Balanços, bolas, tapetes e brinquedos coloridos. Este ambiente que mais parece um playground é um consultório de Terapia Ocupacional ambientado e equipado especialmente para desenvolver pacientes com alguma disfunção mental e/ou motora como o autismo, síndrome de down, através da técnica da Integração Sensorial.

A Integração Sensorial surgiu na década de 70, mas ainda é pouco conhecida no Brasil. A terapia é baseada na teoria do desenvolvimento que trabalha com sete sentidos do nosso corpo. Os já conhecidos tátil, auditivo, oral, olfativo e visual, além dos sentidos vestibular e proprioceoptivo, responsáveis reações ao movimento e equilíbrio e interpretação da posição do corpo, peso, pressão, alongamento, movimentos e alterações na posição, respectivamente.
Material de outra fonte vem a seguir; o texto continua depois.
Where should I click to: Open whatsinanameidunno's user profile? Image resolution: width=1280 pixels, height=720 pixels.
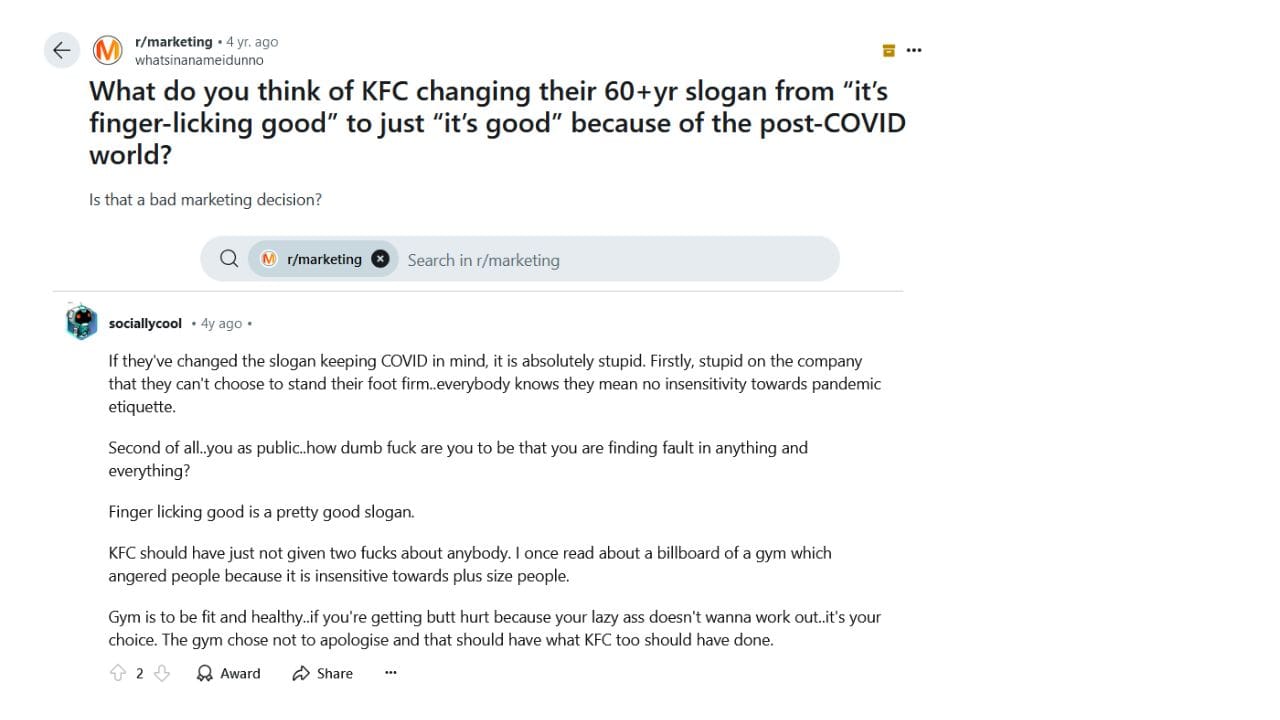pyautogui.click(x=199, y=60)
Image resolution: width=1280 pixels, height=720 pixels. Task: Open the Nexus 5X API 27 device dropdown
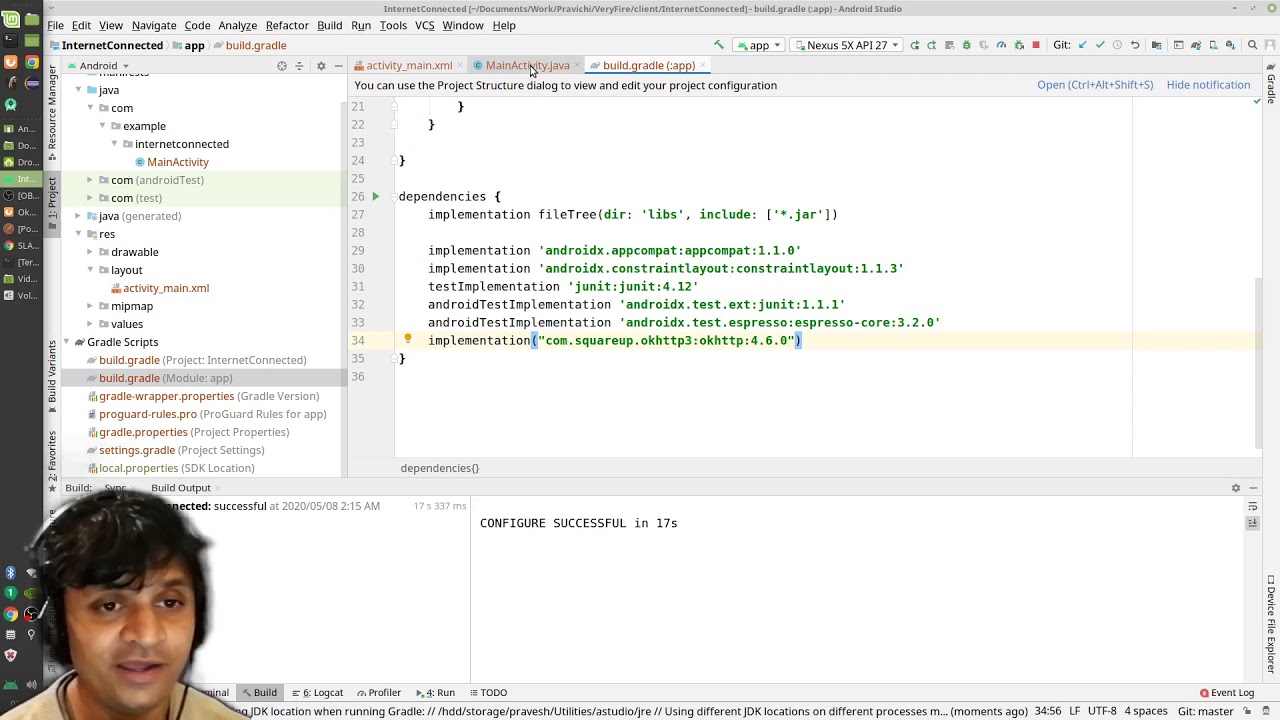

Em Natal, este trabalho é realizado há cinco anos pela terapeuta ocupacional Magnólia Ansaldi na NIS-Núcleo de Integração Sensorial, que coordenou o curso de integração sensorial nos distúrbios da aprendizagem e neurológicos da infância para 26 profissionais da área da saúde durante os dias 05 a 09 de setembro em Natal. “É a terceira vez que trago este curso para Natal. A ideia é que outros profissionais da saúde possam identificar precocemente algum distúrbio na criança especial, facilitando o trabalho da terapia e antecipando a evolução da criança”, explica Magnólia, que hoje desenvolve o trabalho de Integração Sensorial na Ami Personali.

O curso foi ministrado por Ligia Carvalho, terapeuta ocupacional que desenvolve a técnica da Integração Sensorial há 30 anos no Brasil. Ligia é a única profissional brasileira com a certificação internacional da terapia, autorizada pela University South of California. A terapeuta viaja pelo Brasil difundindo a técnica para os demais profissionais, mas diz que não deixa de clinicar. “Não quero me afastar do consultório, por que é naquele ambiente que vemos a evolução da nossa terapia. Por isso me divido entre as viagens, cursos e clínica”, explica.

Ligia Carvalho alerta as mães sobre a importância de procurar profissionais qualificados. “A Integração Sensorial é vista de forma muito superficial na graduação. É necessário que estes profissionais se reciclem constantemente e fiquem a par das novidades que surgem na nossa área. Precisamos de mais terapeutas como a Magnólia Ansaldi, que está sempre se capacitando e aplicando as novas técnicas aos seus pacientes”, recomenda Ligia.